学長メッセージ・特別編「学長講話:後編」
今回の学長メッセージは、学長メッセージ特別編として、7月22日(月)に行われた「学長講話」の内容を前・中・後編として、まとめましたので、ぜひご一読ください。
お待たせしました!後編です。
前編の内容はこちらから
中編 の内容はこちらから
では、私たちはどのようにしたら、心の中に「愛」を持てるようになるのでしょうか?
キリスト教では、「愛」は、人間が創り出すものではなく、神さまからいただくものと考えます。では、どうしたら、私たちの心の中に、神様の愛をいただくことができるのでしょうか?ということになります。
結論からいうと、それは「自分を捨てることによって」です。
わかりやすく説明するために、私たちの心を、1つの「器」と考えてみます。今、この「器」が、自分のことだけで一杯になっているとき、神様の愛は、この「器」の中に入ることができません。自分のことだけで目一杯なので、神様の愛を受け入れる余地がないのです。しかし、逆に、「器」から自分のことを捨てていけば、空いたところに、神様の愛が、自然に入ってくることになります。神様の愛は、いつも、みなさんの器(つまり心)の中に入りたがっているからです。
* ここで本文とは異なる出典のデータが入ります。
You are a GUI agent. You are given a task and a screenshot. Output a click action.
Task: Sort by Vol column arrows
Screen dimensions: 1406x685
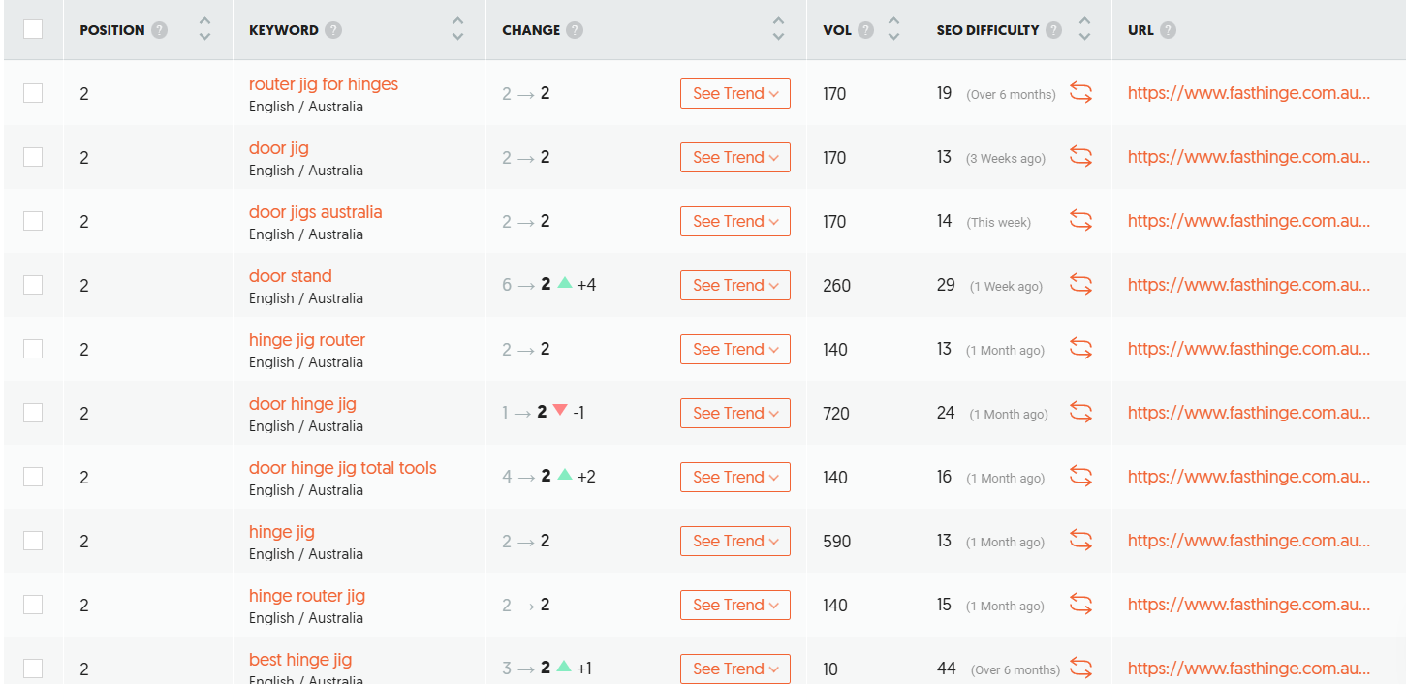tap(893, 29)
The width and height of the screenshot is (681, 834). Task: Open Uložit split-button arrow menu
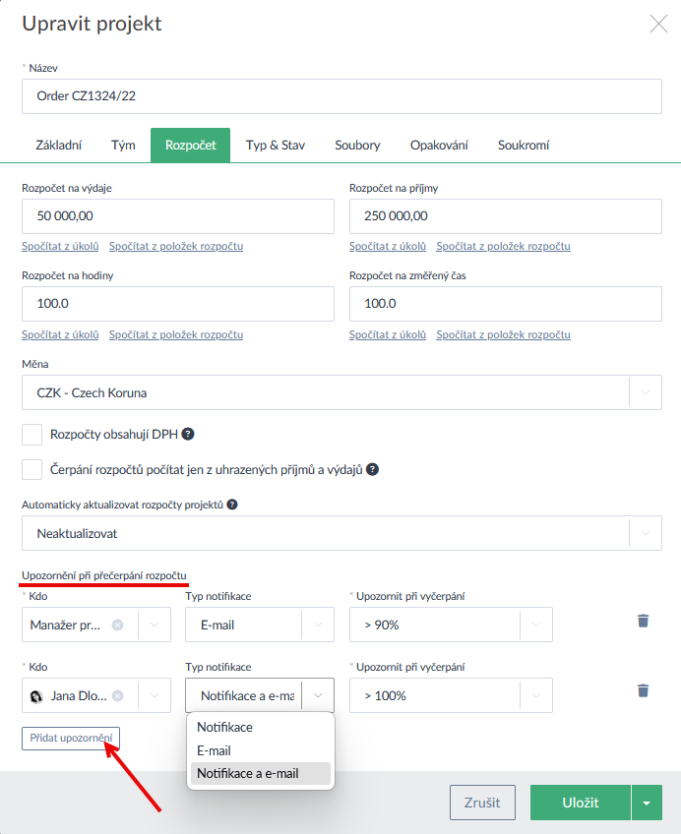[x=647, y=803]
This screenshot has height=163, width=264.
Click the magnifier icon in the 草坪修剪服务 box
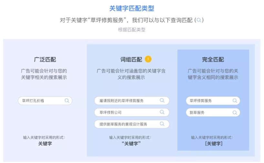click(x=235, y=101)
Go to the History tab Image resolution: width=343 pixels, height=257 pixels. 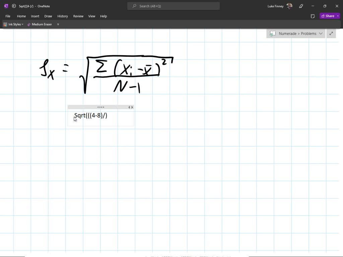[x=63, y=16]
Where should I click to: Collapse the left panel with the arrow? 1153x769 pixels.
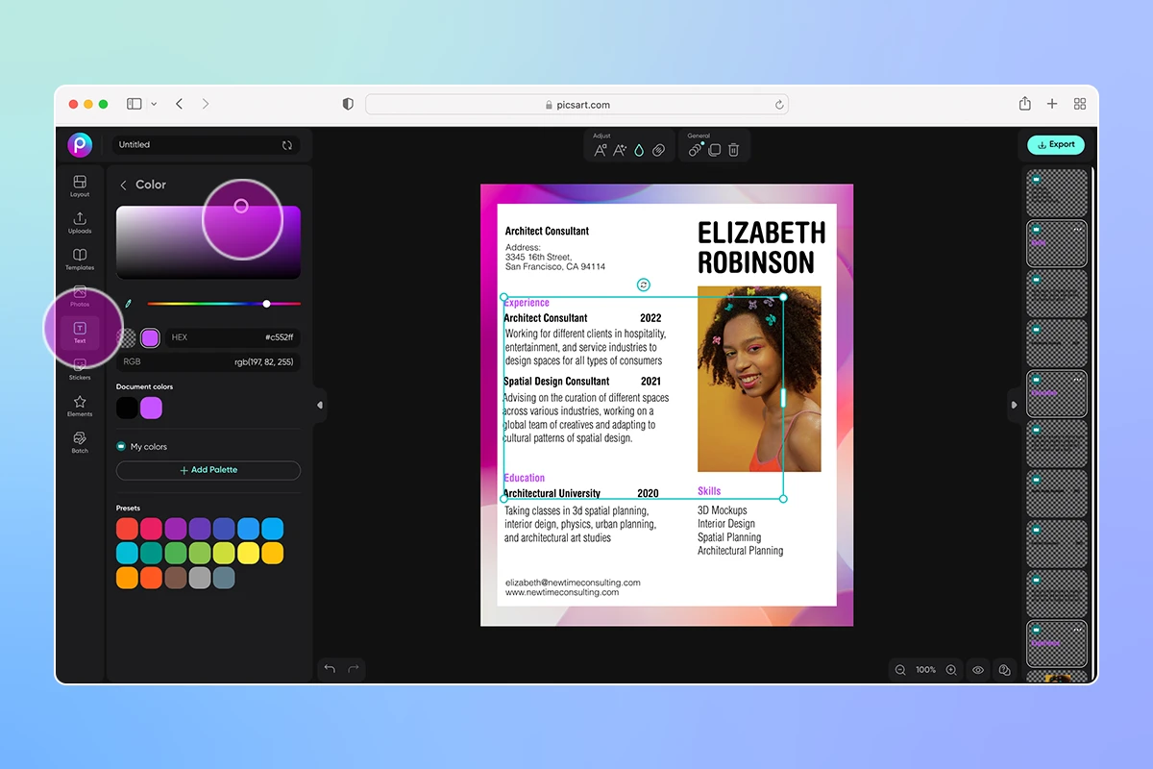click(319, 406)
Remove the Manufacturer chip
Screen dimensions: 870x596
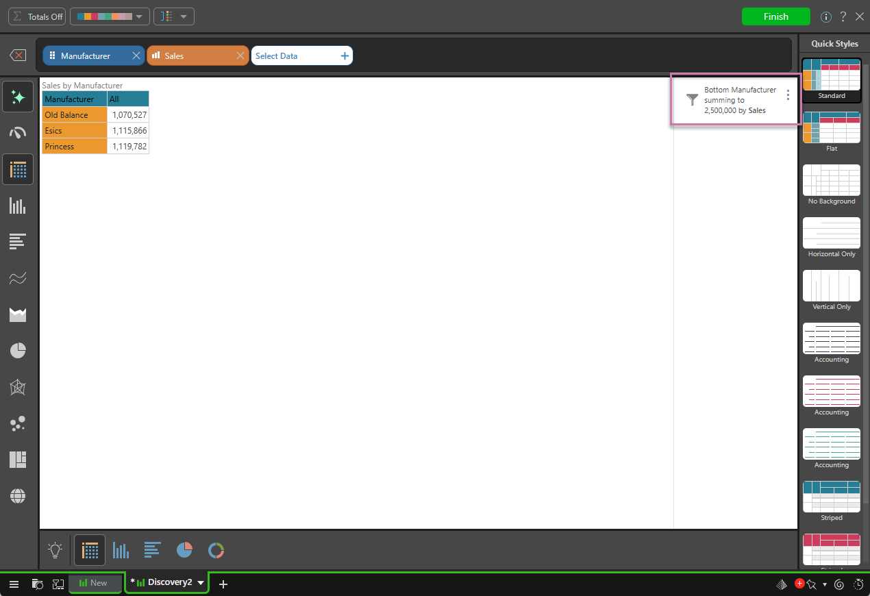136,56
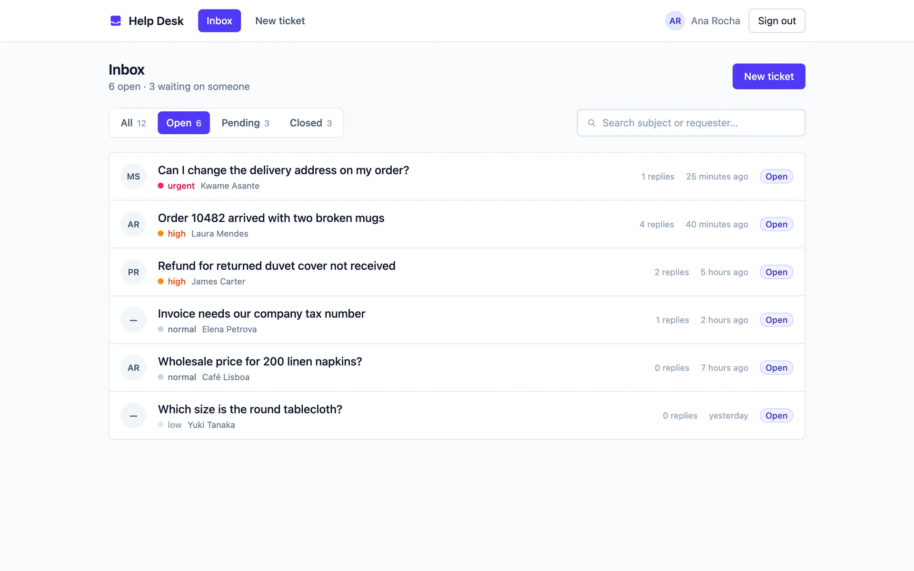Select the Pending filter tab

point(245,123)
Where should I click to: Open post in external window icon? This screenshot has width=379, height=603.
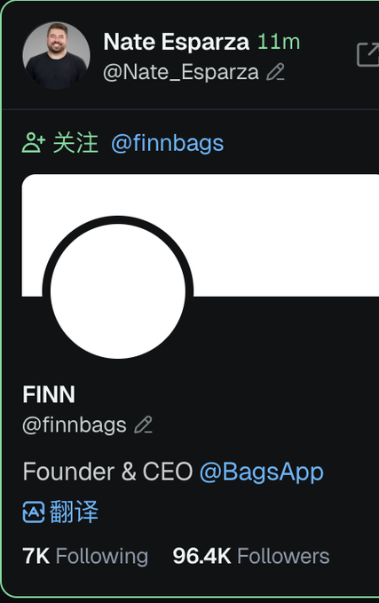(x=367, y=54)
神様の愛を器に受けるためには、ただ器の中から「自分のこと」を捨てていけばよいのです。ではどうしたら、器の中から、自分のことを捨てることができるのでしょうか?
その答えは、皆さんご存じの、宮沢賢治の「雨ニモマケズ」の中にあります。
「アラユルコトヲ ジブンヲカンジョウニ入レズニ ヨクミキキシ、ワカリ、ソシテワスレズ」の一節です。
ものごとを考えたり、判断したりするときに、「自分第一」「自分優先」ではなく、自分のことは勘定に入れずに、あるいは、自分のことは後回しにして、あるいは、自分のことはいったん脇において、考えるということです。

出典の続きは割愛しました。